*** Extrait fourni ***
Le 29 mars à 19h, Bozar consacre un close-up à Sanaz Azari, réalisatrice belgo-iranienne de grand talent dont les œuvres sont à mi-chemin entre la fiction et le documentaire. Venez découvrir en sa présence Salaam Isfahan et I comme Iran, deux films complémentaires, restituant chacun à sa manière le regard singulier que portent les Iraniens sur leur propre pays et leur histoire récente.

Dans quelles circonstances êtes-vous arrivée en Belgique ?

Je suis née en 1981, en pleine guerre Iran-Irak. Soit deux ans après la Révolution islamique. Mes parents, qui n’étaient pas du tout des activistes politiques, ont décidé de quitter le pays quand j’avais quatre ans parce qu’ils aspiraient simplement à mener une vie normale. Ils ont toutefois conservé un lien vivant avec l’Iran. Je dis toujours que nous avions quitté l’Iran physiquement, mais pas mentalement car, à la maison, on mangeait des plats persans, on écoutait de la musique iranienne, on était bercé par la poésie que mon père déclamait.

Pourquoi avez-vous choisi avec Salaam Isfahan de filmer les Iraniens lors des élections présidentielles de 2009 ?
***
● Consigne A
Dans l'entretien avec Sanaz Azari, quelle raison donne-t-elle au départ de ses parents d'Iran ?
● Consigne B
Poursuivez l'entretien avec Sanaz Azari à partir de la dernière phrase.
Les données forment un ensemble à part, sans lien avec l'entretien.
*** Contenu des données ***
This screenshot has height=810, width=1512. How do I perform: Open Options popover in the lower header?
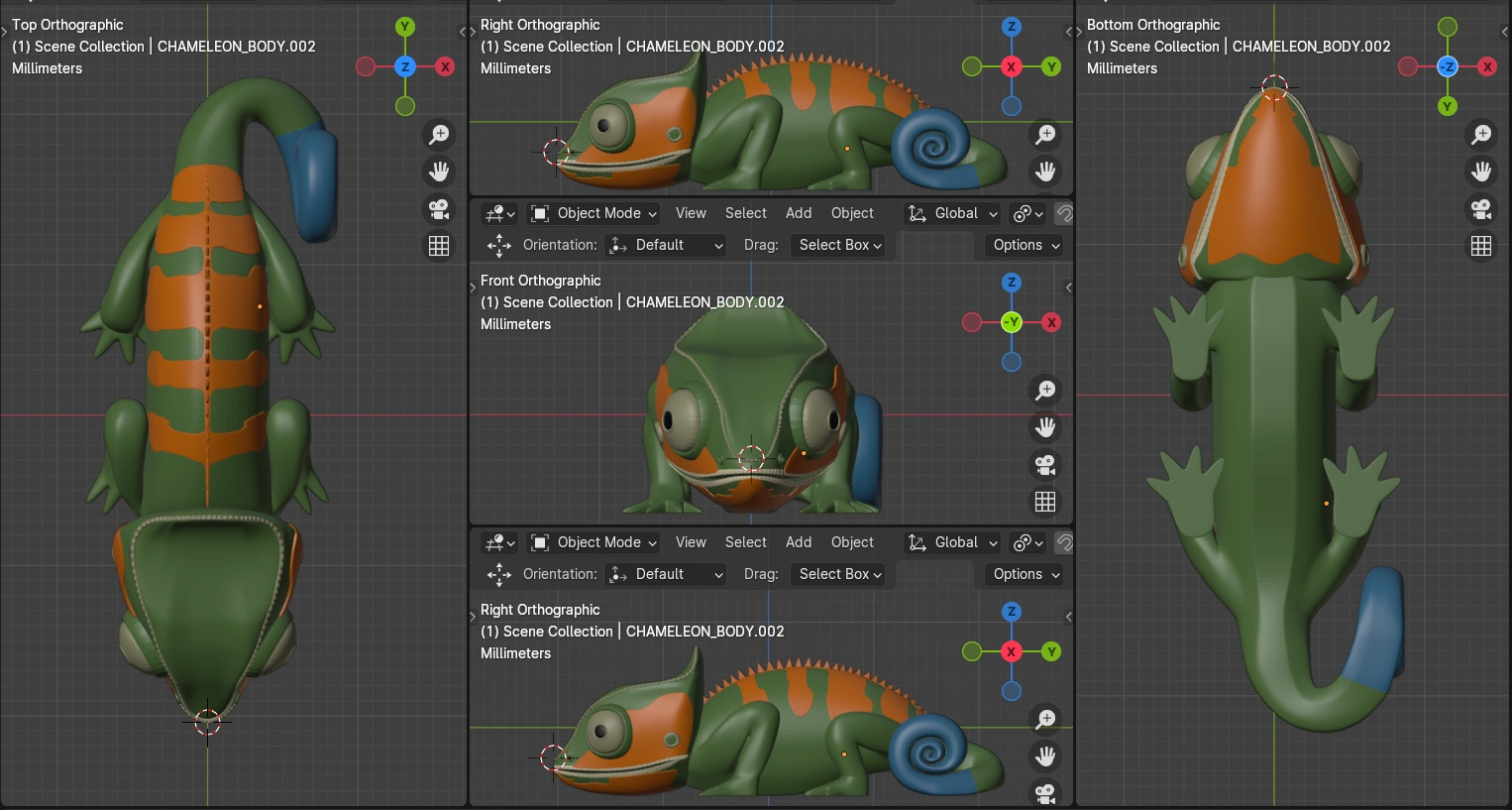point(1026,574)
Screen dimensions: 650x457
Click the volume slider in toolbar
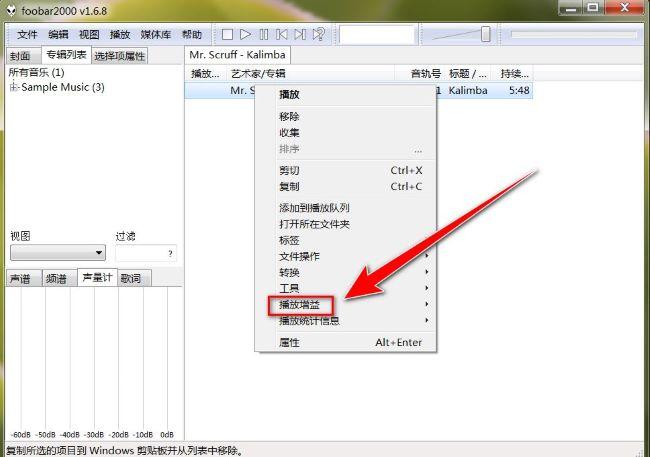point(464,35)
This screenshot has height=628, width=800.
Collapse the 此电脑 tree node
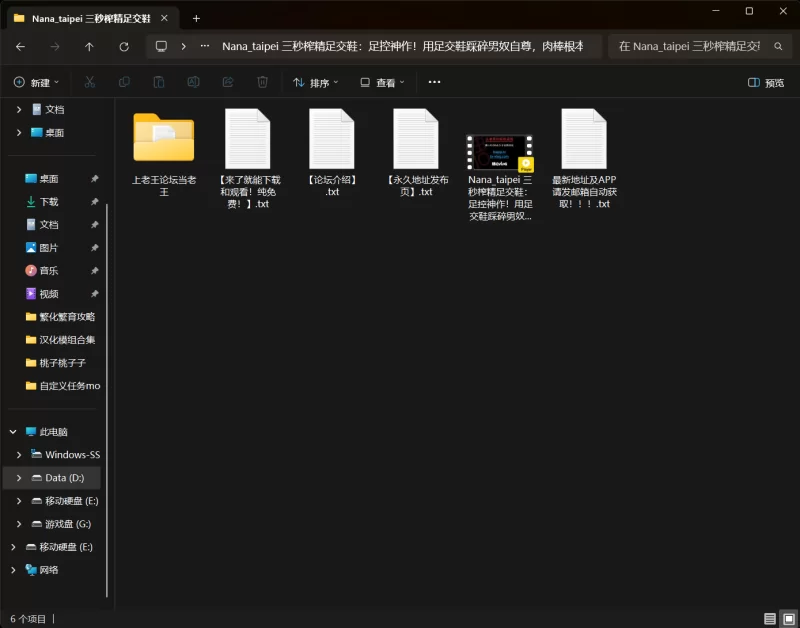point(13,432)
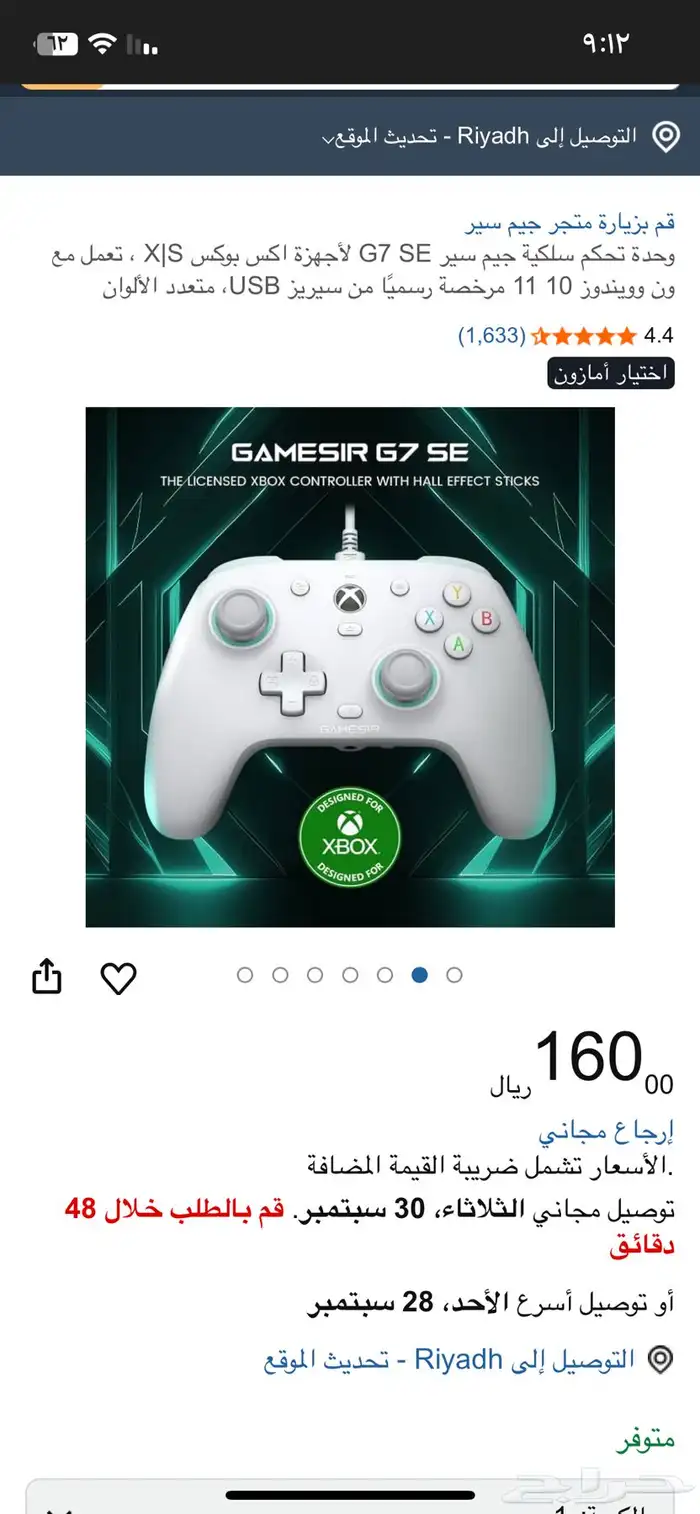Open the 1,633 reviews count link
The image size is (700, 1514).
point(491,336)
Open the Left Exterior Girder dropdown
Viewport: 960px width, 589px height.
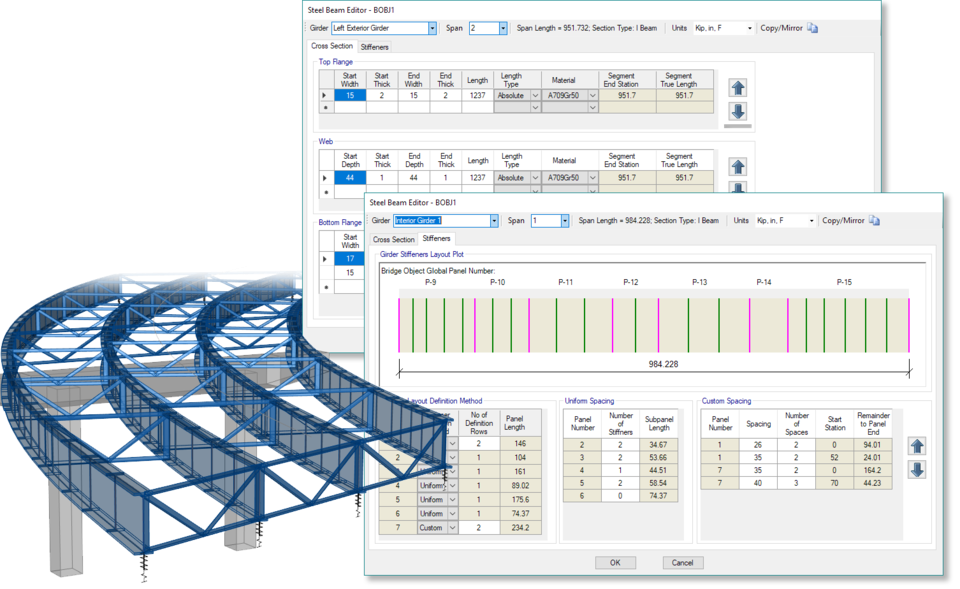point(432,29)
***
● Réponse attendue A
Ils aspiraient simplement à mener une vie normale.

● Réponse attendue B
Le projet initial consistait à capturer par un dispositif photo-cinéma très précis des images des passants dans la rue à travers des séances photo car la photo permet d’arrêter le temps et de créer des moments silencieux qui paradoxalement laissent souvent beaucoup de choses transparaître. En 2009, lorsque je suis partie en tournage, je me suis rendue compte que les élections présidentielles étaient proches. Mais celles-ci ont pris une tournure tout à fait particulière. Le soulèvement populaire suscité par la réélection de Mahmoud Ahmadinejad à la présidence de la République islamique avait été précédé par un mouvement de foule : les Iraniens étaient déjà sortis dans la rue pour appeler  à voter en faveur de l’autre candidat, Mir Hossein Moussavi, soutenu alors par les Réformateurs. Quand Ahmadinejad « remporta » la victoire alors que la majorité des Iraniens avaient voté pour son adversaire, les gens se sont véritablement révoltés. Dans le film, par exemple, je demande à deux jeunes à vélo où ils se rendent, et ils me répondent : « Nous allons nous faire taper dessus ». Les gens étaient désespérés, cette élection qu’ils pensaient  truquée était l’événement de trop, ce sentiment d’injustice a cristallisé, au fond, le mécontentement qui couvait déjà de longue date.

Dans quel état se trouvait alors la société civile iranienne ?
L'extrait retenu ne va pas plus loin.